BSharedRAG: Backbone Shared Retrieval-Augmented Generation for the E-commerce Domain

The paper introduces BSharedRAG, a framework that enhances e-commerce retrieval and generation tasks by using a shared domain-specific backbone and LoRA modules, achieving significant performance improvements.

Renmin University of China, Gaoling School of Artificial Intelligence

Abstract

Retrieval Augmented Generation (RAG) system is important in domains such as e-commerce, which has many long-tail entities and frequently updated information. Most existing works adopt separate modules for retrieval and generation, which may be suboptimal since the retrieval task and the generation task cannot benefit from each other to improve performance. We propose a novel Backbone Shared RAG framework (BSharedRAG). It first uses a domain-specific corpus to continually pre-train a base model as a domain-specific backbone model and then trains two plug-and-play Low-Rank Adaptation (LoRA) modules based on the shared backbone to minimize retrieval and generation losses respectively. Experimental results indicate that our proposed BSharedRAG outperforms baseline models by 5% and 13% in Hit@3 upon two datasets in retrieval evaluation and by 23% in terms of BLEU-3 in generation evaluation.

Method

Figure 1. The architecture of the proposed BSharedRAG framework. The shared domain-specific backbone is pre-trained on a domain-specific corpus and then fine-tuned on the target dataset. The LoRA modules are trained based on the shared backbone to minimize retrieval and generation losses respectively.


WorhBuying Dataset

Table 1. Comparison of Product Question Answering (PQA) datasets. The average document word count metric is derived from a sample of documents within each dataset. The document types are classified into Product Reviews (PR), Product Information (PI), and Product Analysis from professional users (PA) .

Figure 2. Partial categories of WorthBuying dataset

We propose the WorthBuying dataset with 735K high-quality documents, 50K Question-Document-Answer (QDA) tuples, and human annotated test data of relevant documents for 1K questions and 500 QA pairs .The knowledge base in our datasets comes from professional users, reducing conflicts and errors, and is more informative, with 1.1K words per document rather than a few dozen words as in existing e-commerce knowledge bases. We also annotate high-quality QA pairs with GPT-4 and manually review the test set.

Experiment

To evaluate the retrieval effectiveness, we use an existing dataset CPR-Ecom and our constructed WorthBuying dataset. We adopt two retrieval metrics for evaluating our models: nDCG (Normalized Discounted Cumulative Gain) and Hit Rate.

Table 2. Comparing retrievers of different RAG frameworks. CPT denotes continual pre-training and HN denotes using hard negative samples. Our BShared-RAG Retriever outperforms all baselines by a large margin.

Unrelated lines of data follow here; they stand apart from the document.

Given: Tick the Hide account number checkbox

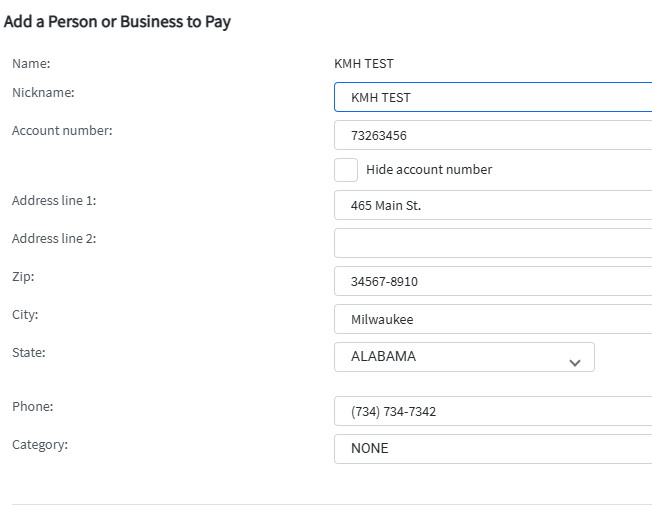Looking at the screenshot, I should pos(346,170).
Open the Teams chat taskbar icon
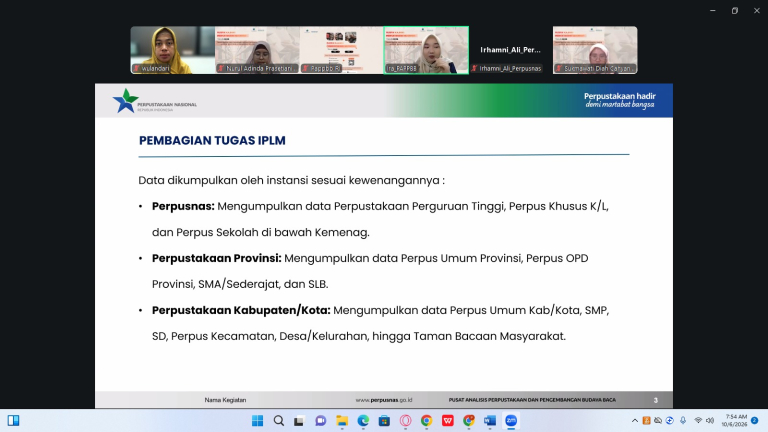Image resolution: width=768 pixels, height=432 pixels. pos(321,421)
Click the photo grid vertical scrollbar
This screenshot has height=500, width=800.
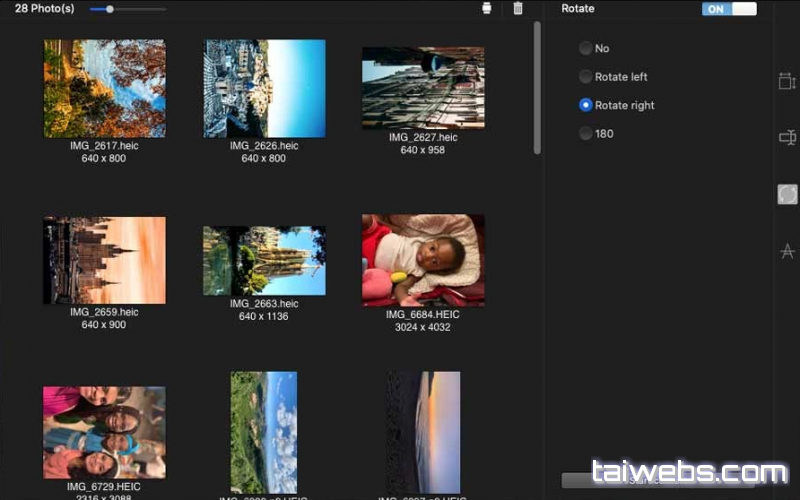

CPT fails to help the BGE adapt to the e-commerce domain and even hurts the performance. FullShared-RAG performs the worst, showing that sharing all parameters between retrieval and generation leads to severe performance degradation.

To evaluate generation quality, we use our built WorthBuying dataset. We employ a comprehensive set of widely used automatic metrics for evaluation: n-gram based BLEU-3 and ROUGE-L, BERTScore which calculates semantic similarity of ground-truth and generated answers based on a BERT model. Accuracy is calculated by GPT-4 to evaluate question and answer pairs.

Table 3. Evaluation of generation results based on different retrievers on the WorthBuying-PQA test set. RAG-IT denotes retrieval augmented instruction tuning. The FullySharedRAG method performs worse because the generation objective may conflict with the retrieval objective. Compared with Baichuan2-7b series of baselines, our model achieves the best performance, demonstrating both CPT and RAG-IT contribute to the final performance.

Example

Figure 3. A representative example to compare our BSharedRAG with a separate RAG. For the given question, our BSharedRAG Retriever favors the documents, in which some sentences are easy to be generated from the prompt of question. In contrast, the BERT-like BGE-large-zh model tends to retrieve some documents, in which some sentences match the question well. However, such document may be less suitable for generating answers due to some issues, for example, important information missing or not easy to be used by generators.

Ethics and Disclosure

Our work aims to adapt a general LLM to the E-commerce domain, but the models we train may have negative impacts. For example, they could be used inappropriately, although we have performed data cleansing to avoid offensive content. However, this is a common issue currently faced in the LLM field, and it is not amplified by this work. In the future, we will consider more work on the safety of LLMs to optimize their security in the E-commerce domain. To protect the intellectual property rights of the data, we will strictly limit the dissemination of this dataset to academic research purposes only.